At least one of max_records or max_bytes should be specified for splitting to have any effect.

Oversize group policies

  • warn (default) – log a warning and allow the oversized file.
  • error – stop the pipeline.
  • allow – silently allow the oversized file.

When group_key is set, the split point is the first group boundary after the threshold is reached (greedy). Without group_key, files are split at the exact limit.

Streaming writes under fused Merge.interleave

When a single Output sits directly downstream of a Merge whose mode is interleave and whose every direct predecessor is a Source, the executor takes a streaming path: a bounded tokio::sync::mpsc::channel connects the Merge arm to the writer task, and Writer::write_record fires per record as Merge emits, concurrent with Merge production.

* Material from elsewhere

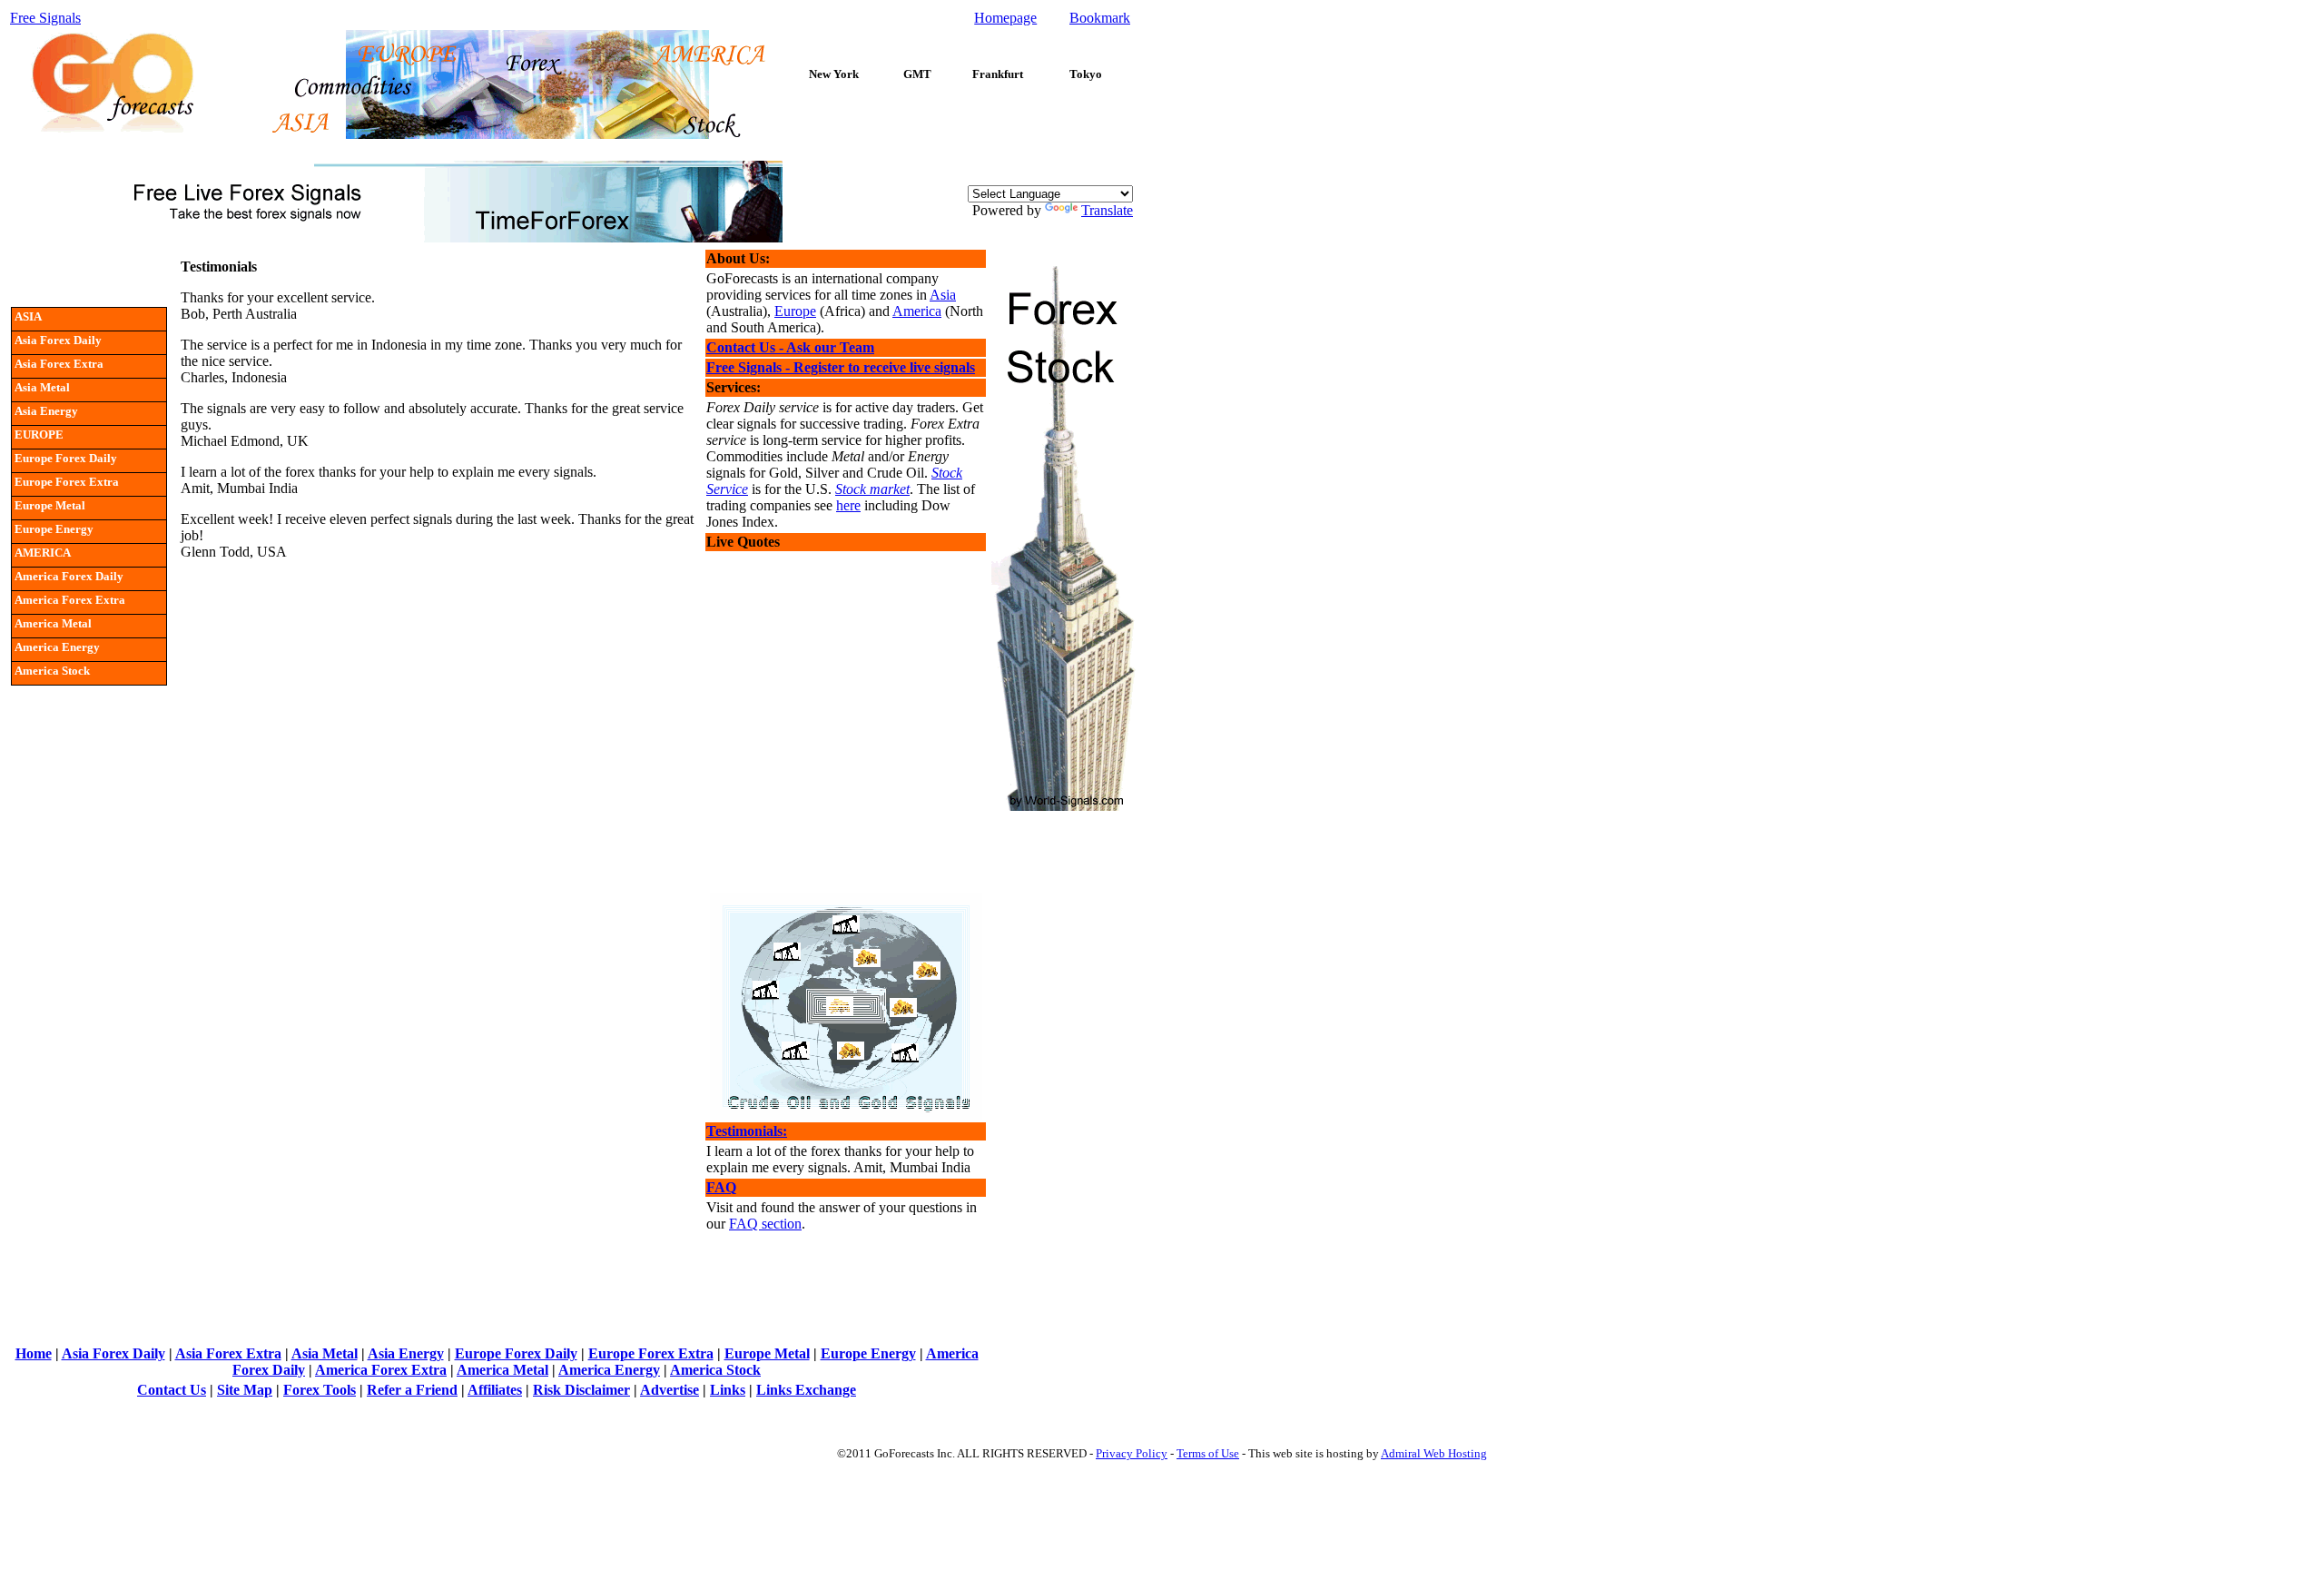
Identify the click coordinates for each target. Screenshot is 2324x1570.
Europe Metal (767, 1353)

The buffered alternative — which still runs for every other Output topology — waits until the Merge arm has accumulated every record before invoking the writer. With a slow upstream Source that defeats the live back-pressure the Merge.interleave fusion provides at the Source-channel layer: each record sits in node_buffers[merge] until the slow Source finishes.

Topology

- type: source
  name: src_a
  config: { type: csv, path: a.csv, schema: ... }
- type: source
  name: src_b
  config: { type: csv, path: b.csv, schema: ... }
- type: merge
  name: merged
  inputs: [src_a, src_b]
  config:
    mode: interleave        # required
- type: output
  name: out
  input: merged
  config:
    name: out
    type: csv
    path: out.csv

The streaming path is selected automatically — there is no opt-in setting. Pipelines that don’t match the topology keep the buffered path.

Eligibility

Every condition must hold for the streaming path to engage; if any fails, the buffered path runs:

  • The Output has exactly one incoming edge, and that predecessor is a Merge with mode: interleave.
  • Every direct predecessor of that Merge is a Source (same predicate the fused Merge.interleave arm uses for its live tokio::select!).
  • The Merge has no other downstream consumer besides this one Output (no fan-out).
  • The Output is not in the init-phase ancestor closure.
  • The OutputConfig has no split: block — splitting writers manage their own file rotation lifecycle.
  • The writer is registered in the single-file writer registry (not fan_out_per_source_file).
  • No Source in the pipeline declares a correlation key — the correlation-buffered output path defers writes to CorrelationCommit and is incompatible with per-record write.

Back-pressure flow

Under the streaming path, back-pressure flows end-to-end:

writer slow → mpsc::Sender::send().await yields
             → Merge arm yields
             → Source mpsc::Receiver fills
             → Source ingest task blocks on send

The bounded handoff channel between Merge and Output (256 slots) and the existing per-Source ingest channels (issue #67) form a single pace-bound chain from the underlying Write sink back to the source reader. A slow file system, a saturated network sink, or a deliberately-paced writer no longer accumulates records in pipeline-internal Vecs; the upstream readers slow down to match.

Counter semantics

Counter behavior under the streaming path matches the buffered Output arm exactly: records_written increments once per Writer::write_record call, ok_count counts distinct source row_nums reaching the Output, and dlq_count is unaffected (DLQ entries originate upstream). Stage metrics (SchemaScan, Write, Projection) accumulate into the same fields the buffered path uses; the dispatcher folds the streaming task’s per-task accounting back into the run-wide totals at end of DAG.

Complete example

- type: output
  name: department_reports
  input: enriched_employees
  config:
    name: department_reports
    type: csv
    path: "./output/employees.csv"
    mapping:
      "Employee ID": "employee_id"
      "Full Name": "display_name"
      "Department": "department"
      "Annual Salary": "salary"
    exclude: [internal_flags]
    include_header: true
    sort_order:
      - { field: "department", order: asc }
      - { field: "display_name", order: asc }
    split:
      max_records: 5000
      group_key: "department"
      naming: "employees_{seq:03}.csv"
      repeat_header: true